Dada a sua difusão,
a homossexualidade é um fenômeno que não pode ser ignorado por uma
doutrina do sexo. Goethe escreveu que «este fenômeno é tão antigo como a
humanidade, pelo que pode dizer-se que faz parte da natureza, embora seja
contra ela». Assim como constitui «um enigma que quanto mais se procura
analisar cientificamente tanto mais misterioso se torna» (Ivan Bloch), também
do ponto de vista da metafísica do sexo, formulada nas páginas anteriores, constitui
um problema complexo.
Já assinalamos que
Platão na sua teoria do eros,
se
referia com freqüência não somente ao amor
heterossexual, mas também ao amor de efebos e amantes. Ora se considerarmos o eros, nas suas formas
sublimadas que se ligam tanto ao fator estético que, segundo a já mencionada
afirmação platônica, da beleza de um dado ser se passaria deste modo ao encanto
que pode suscitar uma beleza impessoal, incorpórea, uma beleza divina no
sentido abstrato, não se levanta verdadeiramente qualquer problema quando o
ponto acidental de partida é colocado no ser do mesmo sexo. O termo «uranismo»,
usado como alcunha da homossexualidade, deriva portanto da distinção platônica
de uma Afrodite Urânia e de uma Afrodite Pandémia; a primeira seria a deusa de
um amor nobre e não carnal, não voltado para a procriação, como aquele que tem
por objeto a mulher. Assim a pederastia, o Paidon Eros, pode ter em certa
medida este caráter na sua origem quando foi celebrada por escritores e poetas
antigos e praticada até por personalidades eminentes.

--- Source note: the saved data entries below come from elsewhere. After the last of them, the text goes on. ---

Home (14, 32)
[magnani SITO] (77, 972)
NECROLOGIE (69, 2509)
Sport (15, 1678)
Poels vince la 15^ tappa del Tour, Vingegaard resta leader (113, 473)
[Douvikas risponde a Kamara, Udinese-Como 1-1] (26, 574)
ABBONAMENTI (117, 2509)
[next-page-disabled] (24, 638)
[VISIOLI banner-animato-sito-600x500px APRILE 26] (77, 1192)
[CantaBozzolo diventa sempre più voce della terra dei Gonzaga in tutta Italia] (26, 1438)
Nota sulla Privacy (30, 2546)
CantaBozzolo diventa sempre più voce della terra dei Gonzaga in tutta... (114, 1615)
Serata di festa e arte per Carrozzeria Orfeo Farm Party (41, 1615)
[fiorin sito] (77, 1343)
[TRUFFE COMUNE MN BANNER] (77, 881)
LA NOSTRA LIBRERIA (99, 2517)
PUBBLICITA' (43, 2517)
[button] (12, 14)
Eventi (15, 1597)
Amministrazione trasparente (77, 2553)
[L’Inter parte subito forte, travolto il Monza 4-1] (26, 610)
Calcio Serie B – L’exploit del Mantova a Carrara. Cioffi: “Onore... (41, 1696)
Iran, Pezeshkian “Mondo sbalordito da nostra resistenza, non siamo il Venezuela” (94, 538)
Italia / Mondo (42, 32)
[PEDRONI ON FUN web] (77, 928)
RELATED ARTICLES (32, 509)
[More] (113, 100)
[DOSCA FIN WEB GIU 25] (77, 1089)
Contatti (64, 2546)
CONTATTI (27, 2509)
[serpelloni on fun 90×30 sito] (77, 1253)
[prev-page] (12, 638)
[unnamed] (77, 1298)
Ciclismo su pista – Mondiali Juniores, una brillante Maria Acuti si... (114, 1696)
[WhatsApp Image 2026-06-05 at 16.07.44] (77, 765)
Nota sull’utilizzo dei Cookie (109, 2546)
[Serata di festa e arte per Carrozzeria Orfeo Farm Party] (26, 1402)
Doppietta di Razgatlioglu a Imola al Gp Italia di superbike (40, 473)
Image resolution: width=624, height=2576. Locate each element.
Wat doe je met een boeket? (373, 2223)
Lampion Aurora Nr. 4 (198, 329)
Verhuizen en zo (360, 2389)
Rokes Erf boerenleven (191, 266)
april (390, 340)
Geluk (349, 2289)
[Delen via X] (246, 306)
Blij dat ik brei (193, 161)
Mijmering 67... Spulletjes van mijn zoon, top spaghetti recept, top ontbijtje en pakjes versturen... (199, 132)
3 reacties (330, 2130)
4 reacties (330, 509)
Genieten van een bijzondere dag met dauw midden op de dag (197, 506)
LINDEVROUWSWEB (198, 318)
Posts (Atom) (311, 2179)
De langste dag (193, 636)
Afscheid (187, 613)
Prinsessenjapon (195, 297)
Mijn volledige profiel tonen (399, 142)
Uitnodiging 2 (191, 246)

Bastará, contudo, ler as
últimas páginas de «O Banquete» com o discurso de Alcibiades, para nos
apercebermos de quão pouco este Eros se mantinha platônico na Hélade, e como, ao contrário,
apresentava um desenvolvimento carnal, o que se verificou com uma freqüência
cada vez maior à medida que se dava na Grécia, e sobretudo em Roma, a
decadência deste costume antigo.
Se portanto
aceitamos a homossexualidade nestes termos, como correspondência completa com
as relações sexuais normais entre homem e mulher, poderemos com razão falar de
um desvio, não de um ponto de vista comum moralista e convencional, mas
justamente do ponto de vista de uma metafísica do sexo.
Será uma
incongruência aplicar-se, tal como fez Platão, o significado metafísico comum
do mito do andrógino ao amor homossexual, ou seja, ao amor entre pederastas e entre lésbicas. Com
efeito, para esta espécie de amor não poderá já falar-se dos princípios inatos
masculino e feminino fundidos no ser primordial: o ser mítico original deveria
ter sido, então, não andrógino mas homogêneo, monossexual; cada homem (no caso
dos pederastas) ou cada mulher (no caso de lésbicas) e os seus amantes procuram
unir-se como simples parcelas de uma mesma substância: surge, portanto, o
essencial, isto é, aquilo que confere ao mito todo o seu valor, ou seja, a
idéia da polaridade e da complementaridade sexual como fundamento do magnetismo
do amor e de uma transcendência no eros, da revelação fulgurante e destrutiva do Uno.
Assim, ser-nos-á
necessário, a título de explicação, baixar de plano e considerarmos várias
possibilidades empíricas. Primeiramente distinguem-se na sexologia duas
formas de homossexualidade: uma de caráter congênito e de constituição, a
outra de caráter adquirido, condicionada por fatores psico-sociológicos e
ambientais. Na segunda deve, porém, fazer-se a distinção entre formas apresentando
características de vício e formas pressupondo uma predisposição latente que, em
dadas circunstâncias, se transforma em ato: condição necessária, porque em
idênticas circunstâncias determinados tipos se comportam de modo diverso não se
tornando homossexuais. É contudo importante não considerar a configuração
constitucional de um modo estático, admitindo até uma certa possibilidade de
variações.
A explicação mais
simples para a homossexualidade «natural», ou seja, a que é devida a
predisposição, é-nos dada por aquilo que já dissemos sobre os diversos graus da
sexualidade quanto ao fato deste processo, nos seus aspectos físicos e ainda mais
nos psíquicos, poder estar incompleto, pelo que a bissexualidade original é superada
num grau menor do que o do ser humano «normal», pois os caracteres de um sexo
não são predominantes em igual medida relativamente aos do outro sexo.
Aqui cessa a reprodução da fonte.